Have you seen Lost Highway? Similar tricks to MH, but IMO much better, perhaps Lynch's masterpiece (and probably my favourite film ever).
 
Speak No Evil
Unsettling Danish film about being invited to visit another family you met on holiday and finding out that a week in Tuscany really didn't let you get to know them at all. I think it's a brilliant little slow horror that doesn't waste time on jump scares or blood. Just pure psychological unease.
 
I have seen it plenty of times over the years, but in the wake of Carl Weathers’s sad passing I watched Predator for the umpteenth time last night. Nothing less than a top three greatest action films of all time for me. Quite possibly the greatest, frankly. At any rate, fantastically good and satisfying in every respect :)
 
'Surviving The Game' from '94. Low budget Hard Target-a-like with an impossibly young Ice T as the prey turning the tables on the hunters. And theres some good names among them, Gary Busey puts in solid work alongside Rutger Haur and John C Mcginley who you may recognize from Scrubs.
 
Zardoz, Santa Claus The Movie, Jaws The Revenge and Spice World.
More later.
No prizes for guessing the common thread that links these.
 
'Surviving The Game' from '94. Low budget Hard Target-a-like with an impossibly young Ice T as the prey turning the tables on the hunters. And theres some good names among them, Gary Busey puts in solid work alongside Rutger Haur and John C Mcginley who you may recognize from Scrubs.
I know him more from Oliver Stone movies.
And On Deadly Ground :oops:
 
Zardoz, Santa Claus The Movie, Jaws The Revenge and Spice World.
More later.
No prizes for guessing the common thread that links these.
I was going to say ‘candidates for shittest films ever’ but I had not previously heard of Zardoz, and after checking it out I am going to guess you’re doing a Sean Connery marathon?

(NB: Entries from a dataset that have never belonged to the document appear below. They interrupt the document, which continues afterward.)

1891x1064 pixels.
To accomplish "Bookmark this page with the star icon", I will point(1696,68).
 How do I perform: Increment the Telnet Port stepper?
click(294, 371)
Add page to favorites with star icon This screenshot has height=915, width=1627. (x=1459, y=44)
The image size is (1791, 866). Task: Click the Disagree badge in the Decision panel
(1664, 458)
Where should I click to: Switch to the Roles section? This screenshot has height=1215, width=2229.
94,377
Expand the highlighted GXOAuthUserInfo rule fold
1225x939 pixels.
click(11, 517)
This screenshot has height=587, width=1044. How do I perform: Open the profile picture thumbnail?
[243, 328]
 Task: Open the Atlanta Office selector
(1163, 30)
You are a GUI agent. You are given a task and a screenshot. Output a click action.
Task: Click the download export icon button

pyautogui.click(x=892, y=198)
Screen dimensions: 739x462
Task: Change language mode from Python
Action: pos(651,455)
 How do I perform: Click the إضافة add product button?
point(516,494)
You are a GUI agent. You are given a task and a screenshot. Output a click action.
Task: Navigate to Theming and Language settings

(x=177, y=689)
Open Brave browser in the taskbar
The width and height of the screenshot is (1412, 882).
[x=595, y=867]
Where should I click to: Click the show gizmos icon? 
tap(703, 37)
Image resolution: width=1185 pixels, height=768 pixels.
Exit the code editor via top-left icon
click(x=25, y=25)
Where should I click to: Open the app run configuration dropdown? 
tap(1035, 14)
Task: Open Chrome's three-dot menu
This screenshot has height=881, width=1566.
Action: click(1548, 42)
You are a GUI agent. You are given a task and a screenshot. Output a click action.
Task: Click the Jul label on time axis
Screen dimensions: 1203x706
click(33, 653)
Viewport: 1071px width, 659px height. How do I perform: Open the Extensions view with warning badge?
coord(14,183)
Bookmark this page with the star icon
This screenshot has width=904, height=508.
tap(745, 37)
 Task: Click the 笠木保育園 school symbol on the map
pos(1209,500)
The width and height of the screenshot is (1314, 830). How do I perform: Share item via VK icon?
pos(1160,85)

If that is the case, I fear for your mental wellbeing when you get to The League of Extraordinary Gentlemen :(
 
Easy A

Classic high school drama with all the usual shenanigans. Emma Stone is great, as is Malcolm McDowell in the short time he is in it.

Here to be Heard - the Story of The Slits

Great documentary about a great band. Possibly a little to hagiographical, it could have made a mention of how Ari Up was a fucking idiot for refusing chemo and thinking mystical bullshit would solve her cancer. But I guess that wouldn't be in the spirit of the film. An original vinyl copy of Return of the Giant Slits is worth an absurd amount now.